Privacy compliance strategy can help build consumer trust and improve security if companies stop looking at the regulations as an obstacle and more as a business opportunity.

While many companies are feeling overwhelmed by the pressure of compliance with EU's General Data Protection Regulation, state data laws and potential U.S. federal regulations, Nader Henein, a fellow of information privacy research at Gartner, offers a new perspective on compliance strategy: Companies should evaluate their current data privacy practices ahead of possible regulations and focus on improving their existing relationships with consumers to instill confidence.

Editor's note: The following has been edited for clarity and length.
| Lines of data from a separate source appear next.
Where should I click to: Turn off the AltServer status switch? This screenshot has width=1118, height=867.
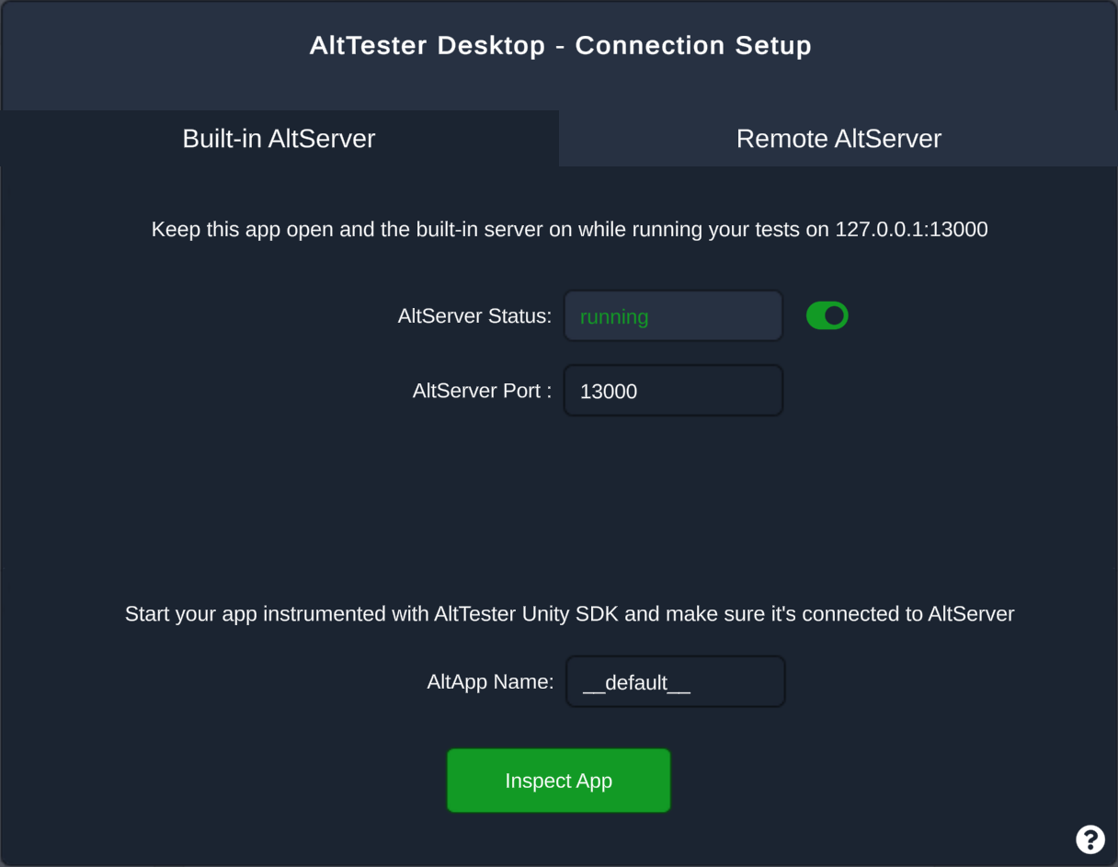point(827,315)
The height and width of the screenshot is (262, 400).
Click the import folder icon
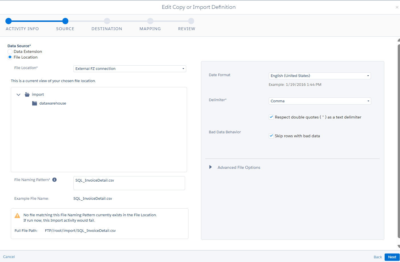[27, 95]
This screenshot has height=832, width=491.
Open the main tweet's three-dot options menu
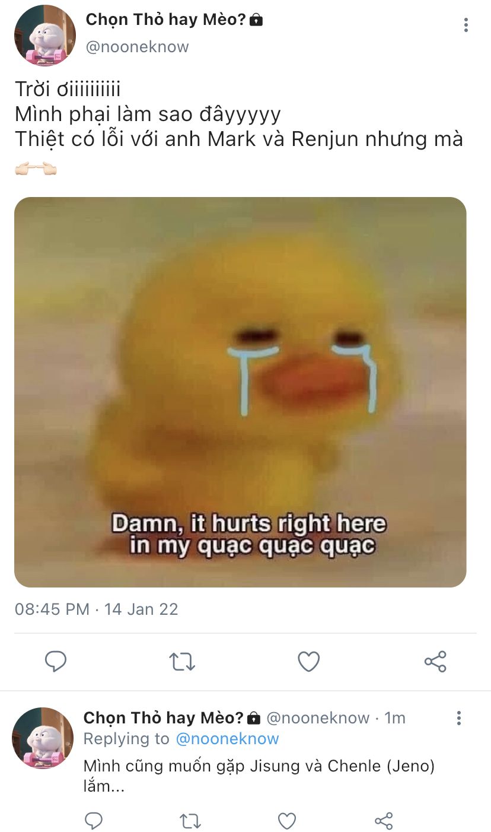coord(466,25)
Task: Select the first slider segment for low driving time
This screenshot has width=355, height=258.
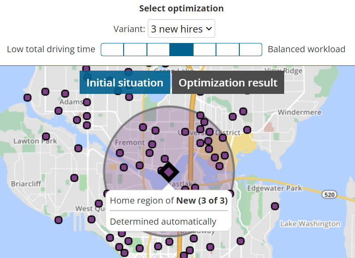Action: [x=112, y=50]
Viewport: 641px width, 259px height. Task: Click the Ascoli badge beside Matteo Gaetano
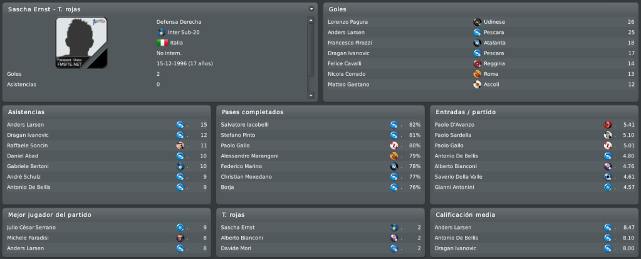point(477,84)
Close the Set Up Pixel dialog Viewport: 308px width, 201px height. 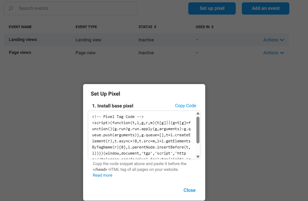pos(189,190)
How can companies make privacy compliance strategy a business benefit?

Nader Henein: What [GDPR and privacy regulations] want organizations to do is to take better care of people's personal details. And that's just good for business. More and more, consumers -- you, me and everyone else -- are willing to cross the street, go to a competitor and pay a little bit of a premium if that's where we believe our information is best cared for.

What consumer doesn't want more rights? Especially when it comes to privacy, in the wake of Cambridge Analytica and other data breaches. It's a good platform -- it's topical, it's current.
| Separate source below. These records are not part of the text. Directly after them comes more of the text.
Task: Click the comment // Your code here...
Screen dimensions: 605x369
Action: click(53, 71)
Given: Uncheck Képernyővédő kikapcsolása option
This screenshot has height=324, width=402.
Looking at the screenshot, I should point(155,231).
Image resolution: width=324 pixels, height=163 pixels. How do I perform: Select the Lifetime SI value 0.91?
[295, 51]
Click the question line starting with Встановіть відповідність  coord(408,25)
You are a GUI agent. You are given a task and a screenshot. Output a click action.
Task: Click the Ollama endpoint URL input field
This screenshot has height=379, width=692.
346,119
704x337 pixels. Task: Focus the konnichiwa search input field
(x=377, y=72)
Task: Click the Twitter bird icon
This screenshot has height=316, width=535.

If you look at these regulations just from a compliance perspective, it's going to be a big cost. You're going to spend a bunch of money getting to a baseline that is not going to be organically maintained, because you forced everything in that direction.

Nader HeneinNader Henein

But if you aim to be the safest place for people to come and do business, the safest place for them to store their private moments, the safest place for them to transact, then you've got a key selling point and you achieve compliance on the way there.

The privacy regulations put the individual's best interest first and foremost. Previously, what's right for the individual was not necessarily what's right for the organizations. The kinds of fines that the GDPR brings into scope puts both of those in alignment. So, effectively, treating people's information well is also good for business. And that's the take behind all of these regulations -- they want to make it so painful to not follow the rules that following the rules is also good for business.